Disclaimer - Any "sensitive" skoda owner who cannot take jokes please don't continue reading. Its just for the fun of it. Bueh song not my problem. [:p]

 

 

What do you call a skoda with twin exhausts ????

A wheelbarrow.

 

What do you call a skoda driver who say's he has a speeding ticket ????

A Dreamer.

 

You don't have to think up any Skoda Jokes,

.........the Skoda is a Joke !

 

How do you double the value of a Skoda ?

Fill the tank !

 

Why do skodas have a rear wash wipe ?

........To remove the flies that crash into them.

 

There is a big competition at my local pub the first prize is a scoda,

........the second prize is two skodas !

 

Why do Skoda's have a heated rear window?

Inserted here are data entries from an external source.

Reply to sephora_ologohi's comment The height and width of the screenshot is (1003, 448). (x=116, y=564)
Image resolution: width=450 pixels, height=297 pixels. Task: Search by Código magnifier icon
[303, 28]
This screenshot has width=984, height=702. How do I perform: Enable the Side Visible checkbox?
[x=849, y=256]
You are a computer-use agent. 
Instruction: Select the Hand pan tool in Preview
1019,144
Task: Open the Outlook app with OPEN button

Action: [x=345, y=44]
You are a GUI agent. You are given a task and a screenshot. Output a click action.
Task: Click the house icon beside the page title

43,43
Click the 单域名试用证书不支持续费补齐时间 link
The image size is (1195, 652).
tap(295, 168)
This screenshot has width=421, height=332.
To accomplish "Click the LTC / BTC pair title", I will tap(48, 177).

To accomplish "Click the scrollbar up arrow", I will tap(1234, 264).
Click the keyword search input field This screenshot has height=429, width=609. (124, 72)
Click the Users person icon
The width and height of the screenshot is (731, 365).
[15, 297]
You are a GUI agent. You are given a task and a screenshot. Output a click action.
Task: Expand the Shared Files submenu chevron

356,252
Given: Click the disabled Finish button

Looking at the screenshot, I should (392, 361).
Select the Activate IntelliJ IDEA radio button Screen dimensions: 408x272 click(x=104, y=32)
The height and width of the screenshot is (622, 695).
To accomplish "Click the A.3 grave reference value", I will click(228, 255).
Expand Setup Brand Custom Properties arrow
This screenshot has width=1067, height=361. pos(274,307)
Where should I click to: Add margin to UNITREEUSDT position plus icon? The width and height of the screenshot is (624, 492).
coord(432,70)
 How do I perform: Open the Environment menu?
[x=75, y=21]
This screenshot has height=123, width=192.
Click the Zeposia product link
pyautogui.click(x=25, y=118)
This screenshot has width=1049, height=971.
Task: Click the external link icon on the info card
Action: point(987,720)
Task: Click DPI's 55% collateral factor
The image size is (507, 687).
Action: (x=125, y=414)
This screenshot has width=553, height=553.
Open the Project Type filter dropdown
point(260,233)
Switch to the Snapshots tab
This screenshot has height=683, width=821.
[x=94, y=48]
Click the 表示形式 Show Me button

To keep your hands warm, while you push it.

 

You see the ads that say 'What's behind the new skoda?'

It's not really Volkswagen, it's 'People pushing it'!

 

What do you call a Skoda at the the top of a hill ?

A miracle.

 

What is the difference between a Skoda and the flu ?

You can get rid of the flu !

 

How do you overtake a Skoda ?

Run !

 

What do you call a car that always wins the Lombard Rally but never appears in the Leader Board ?

A Skoda !

 

I was stopped for speeding in a Skoda,

but I was let off due to the Copper(police officer) laughing too much.

 

Volkswagen wants to improve the quality of Skoda cars, so they take the Skoda workers to the Volkswagen plant. The Skoda workers notice that there a big cage with cats inside it. "What's that for?", they ask. "It's for testing the door seals of new cars. In the evening we put a cat into a car, and when the cat is dead in the morning, we know, that the seal is good."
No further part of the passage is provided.